I didn’t need someone to look out for. I had enough on my plate keeping myself out of jail.
I made my way up the stairs and slammed the door to my room, locking it behind me. Immediately, my eyes skipped to the postcard Wren had studied yesterday. She couldn’t picture me as a farmer, she’d said. What she didn’t realize was that I didn’t choose this life. No one did.
In my far-fetched dreams, I was a farmer, alone on my land. My land. Watching the sun set with my hands covered in earth. If I shut my eyes, I almost imagined the fresh breeze and the smell of the orange trees I’d plant. Oranges were rare in the Void, but they were abundant in the deep west.
People weren’t always what they appeared.
A lesson I’d learned the hard way in this place.
I certainly wasn’t. Until I saved enough, I would have to remain the Ghost; not letting my guard down, and collecting as much dirt as possible on anyone who might be a threat.
It worked as a decent way to protect myself and keep up a particular image.
Like yesterday when those bastards accosted Wren with lewd eyes and vulgar remarks.
My blood boiled at the memory. I’d nearly lost my control right then and there.
With a frustrated groan, I lay down on my bed, tugging the worn blanket to my waist, my arms propped beneath my head. The water stain on the ceiling always reminded me of a squished frog. A lovely image to have right before I shut my eyes.
The day after tomorrow, Wren expected me at the tailor.
Expected to dress me for some high-society event.
Make me “fit in.” Yes, I required such luxurious garments for the mission, and I knew the tailor had been a way for her to offer an olive branch.
Her gifting me with a disguise so I could conduct some research on the younger attendants without gifts.

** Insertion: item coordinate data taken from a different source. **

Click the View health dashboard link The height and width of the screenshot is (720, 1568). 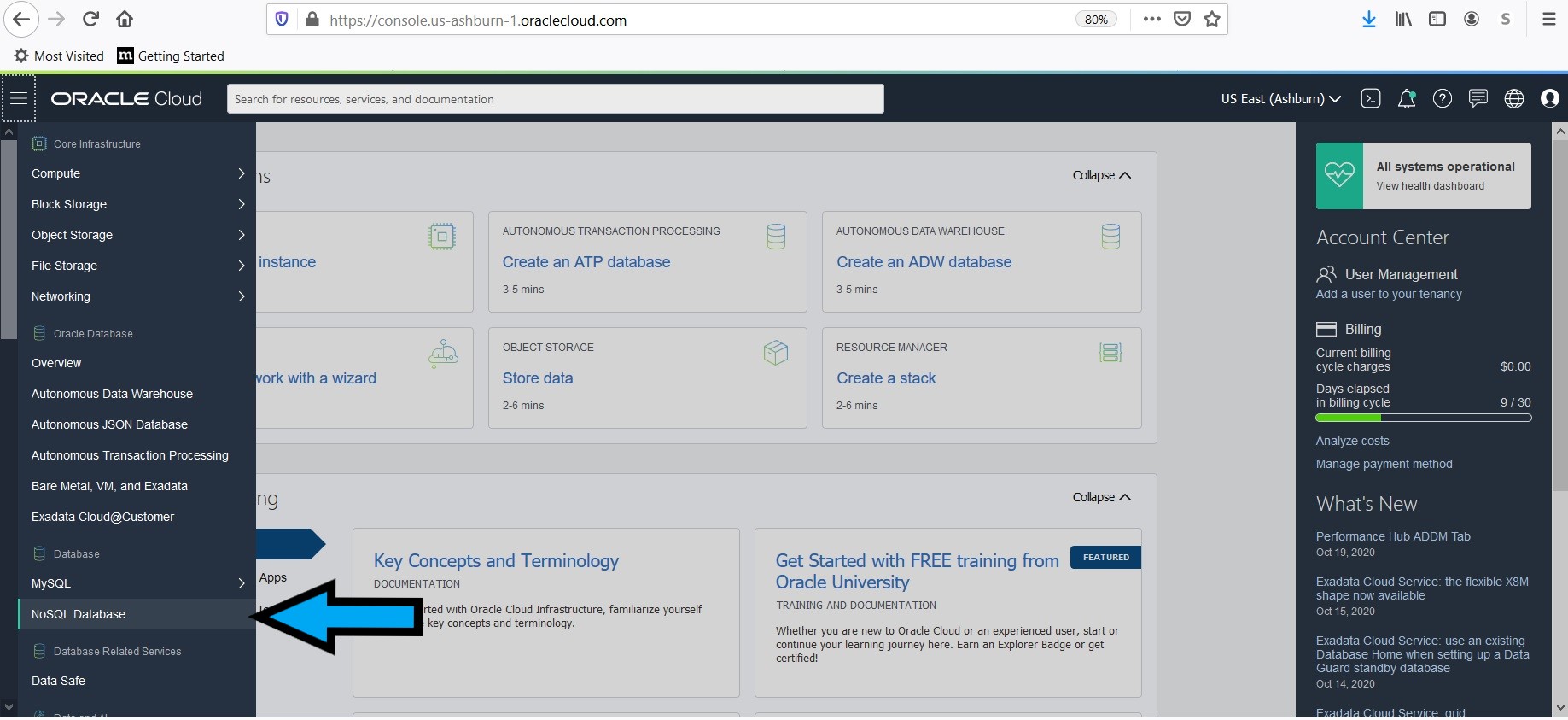[1430, 186]
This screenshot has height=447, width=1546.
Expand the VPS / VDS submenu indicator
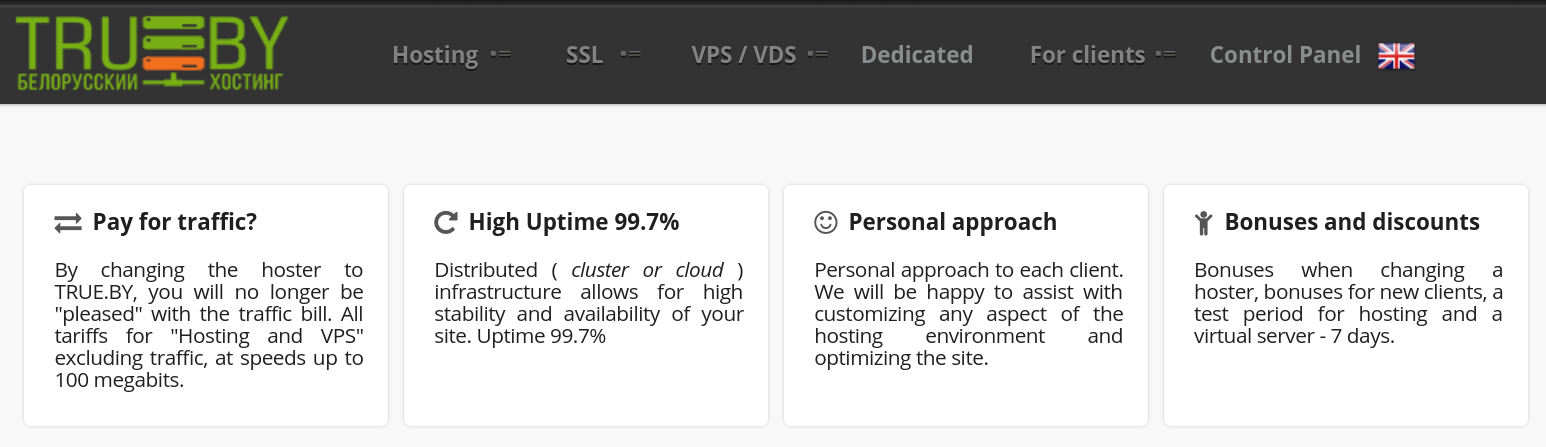coord(817,55)
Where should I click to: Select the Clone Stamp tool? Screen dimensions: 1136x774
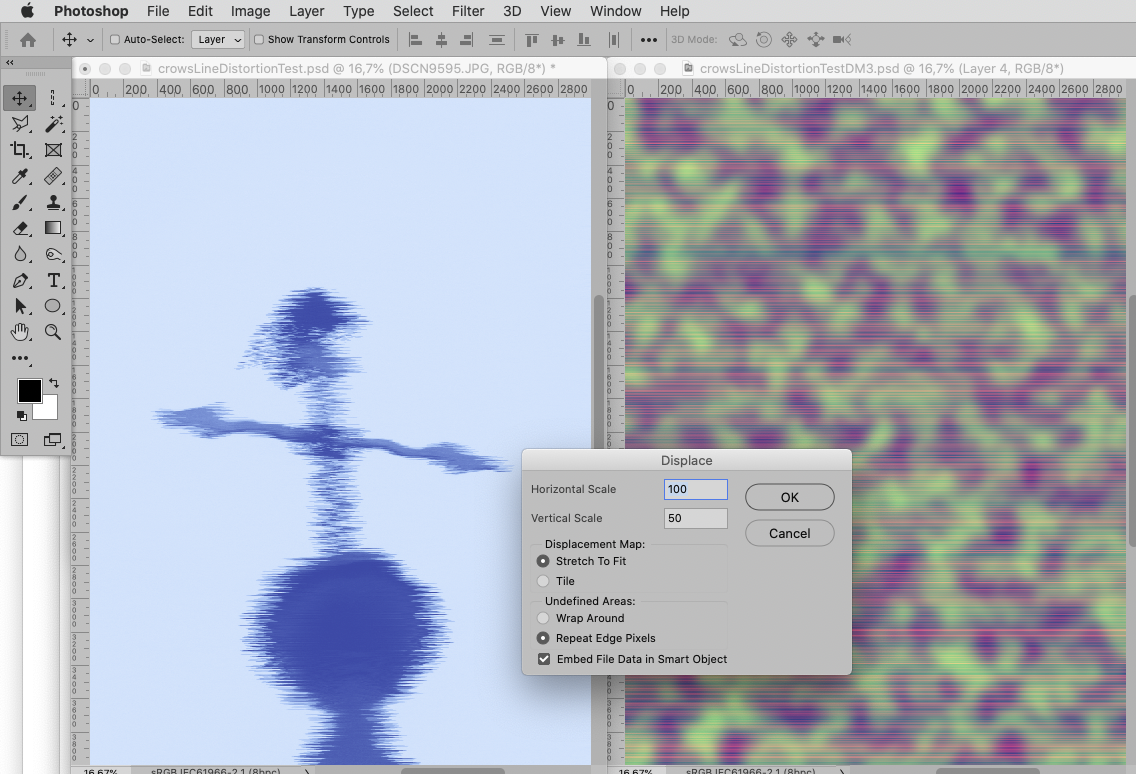point(53,204)
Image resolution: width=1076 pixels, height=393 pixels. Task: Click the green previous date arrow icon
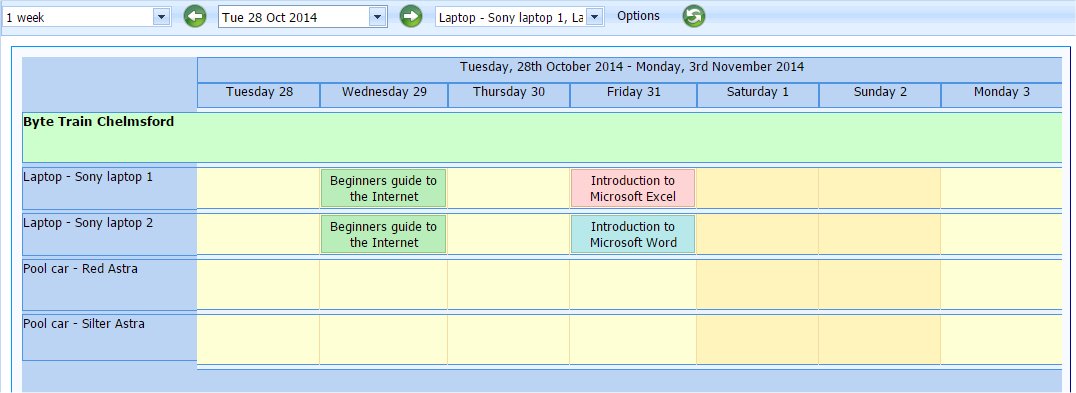(x=195, y=16)
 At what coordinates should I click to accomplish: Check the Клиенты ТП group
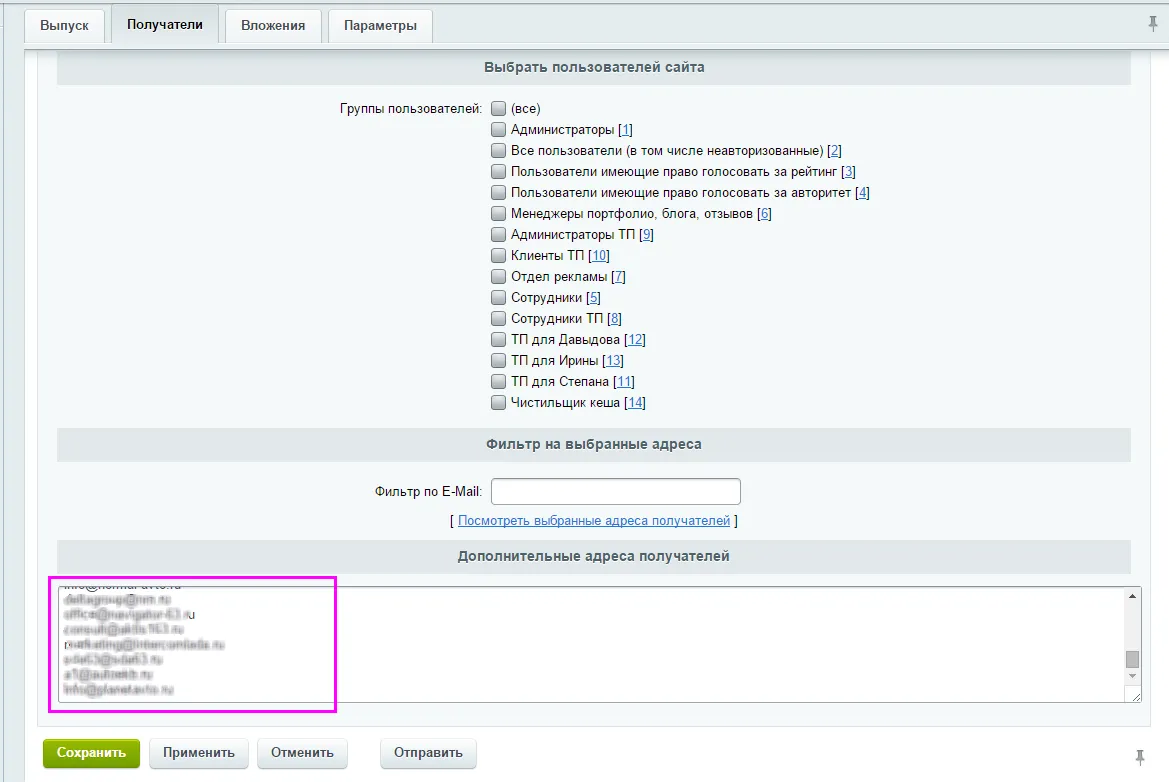coord(498,255)
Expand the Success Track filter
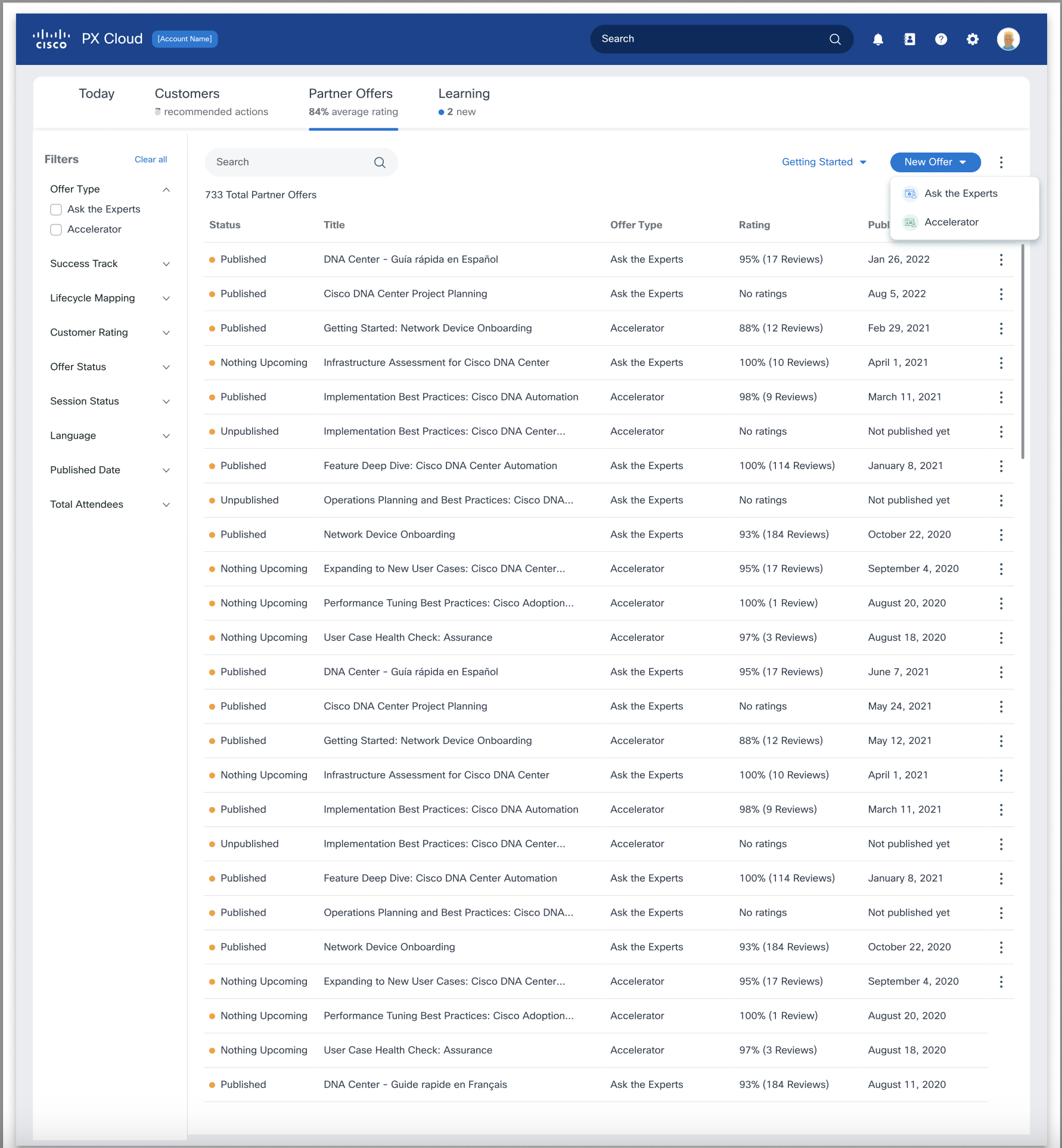The image size is (1062, 1148). pos(166,264)
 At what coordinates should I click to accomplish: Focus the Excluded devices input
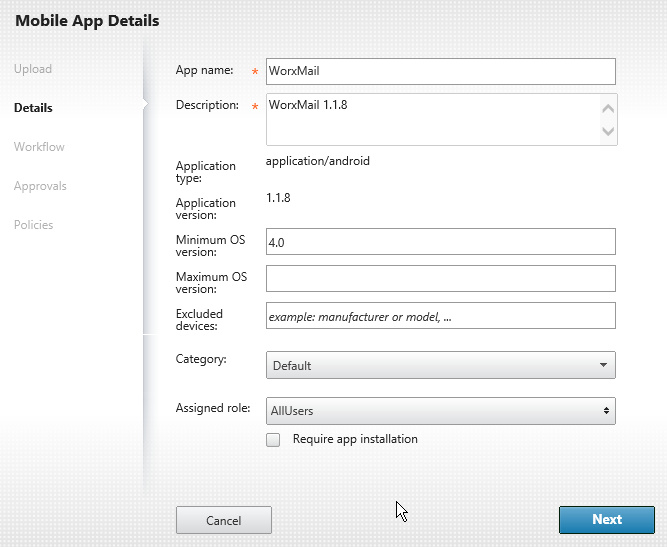pos(440,316)
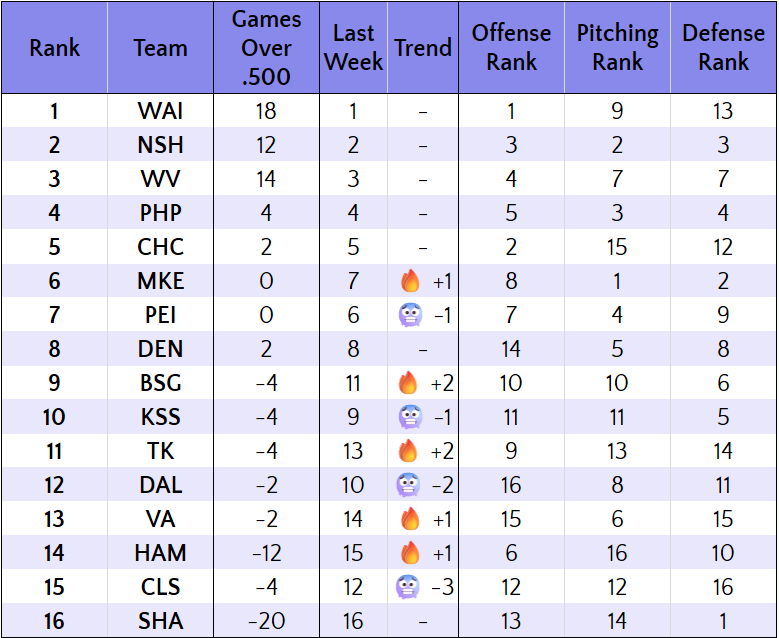Screen dimensions: 779x638
Task: Click the Trend column header
Action: pyautogui.click(x=423, y=48)
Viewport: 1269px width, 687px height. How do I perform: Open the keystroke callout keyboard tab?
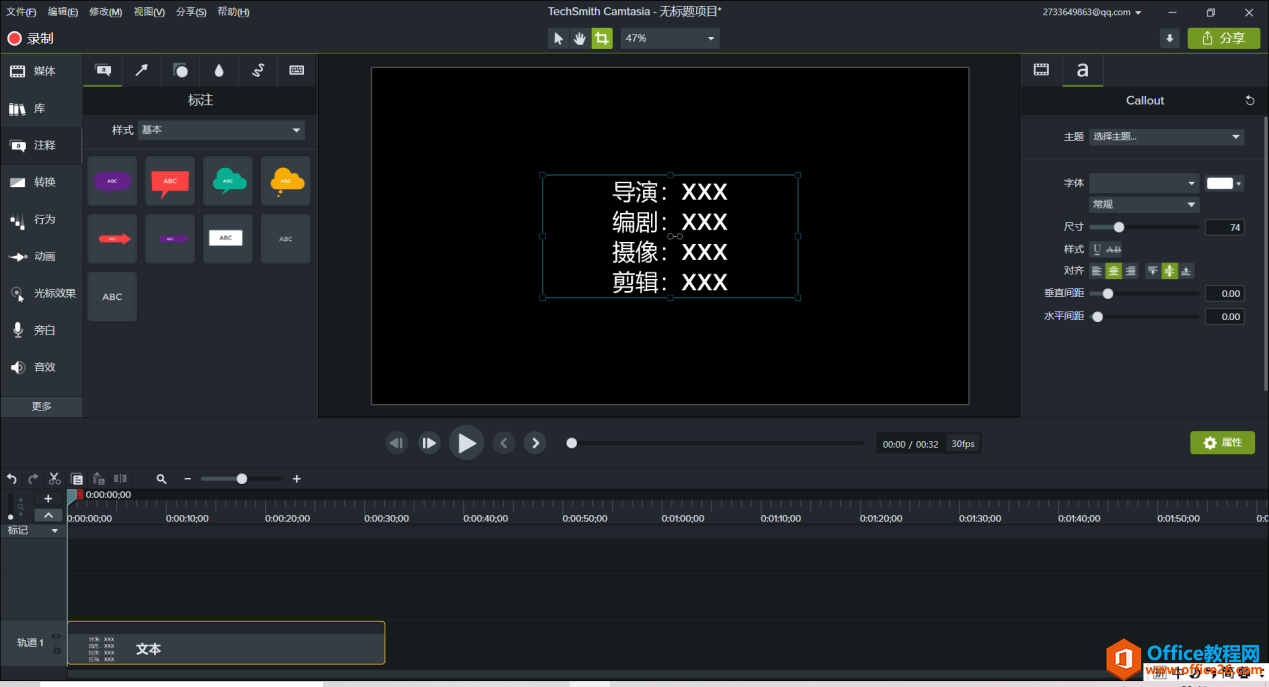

We were nowhere near finding out who stole the locket, and somehow, my insides churned, as if time were running out. Not that I could explain why.
I showed up. As promised.
Really, I should be angry with myself for following her directions like a trained pet, but I couldn’t turn down the opportunity.
Especially since I’d failed to retrieve names from the Registry.
All I’d amassed was more fucking trouble on my plate with a side of a guilty conscience.
It was a wonder I still had one of those.
As I entered the ivy-covered brick shop off some fancy avenue—dressed in my black waiter’s attire—I shoved the mystery of that sterile room and the missing people of the Void to the side. I’d focus on that once we were done. In many ways, I shouldn’t care. It didn’t affect me. Yet…
Fuck. Was I getting sentimental like Ruby? She could’ve rubbed off on me.
A bell rang as I pushed open the door, and I was met by five pairs of eyes.
Men wearing suits crafted of fine wool and striped linen paused their perusal of the tailor’s bolts of cloth and gawked, a few snickering as they took in my wrinkled suit, which likely had been made of some horrendous fabric that offended their delicate senses.
I refrained from rolling my eyes and doing what I did best: steal from their pockets and wipe those sneers away.
Instead, I strolled into the room like I owned it, a smirk plastered on my face. What they couldn’t see, they wouldn’t know. And I’d been pretending since I knew how to walk.
“There you are!”
Wren popped out from behind a rack of colorful bow ties, a sunshine grin in a shop full of gloomy grimaces.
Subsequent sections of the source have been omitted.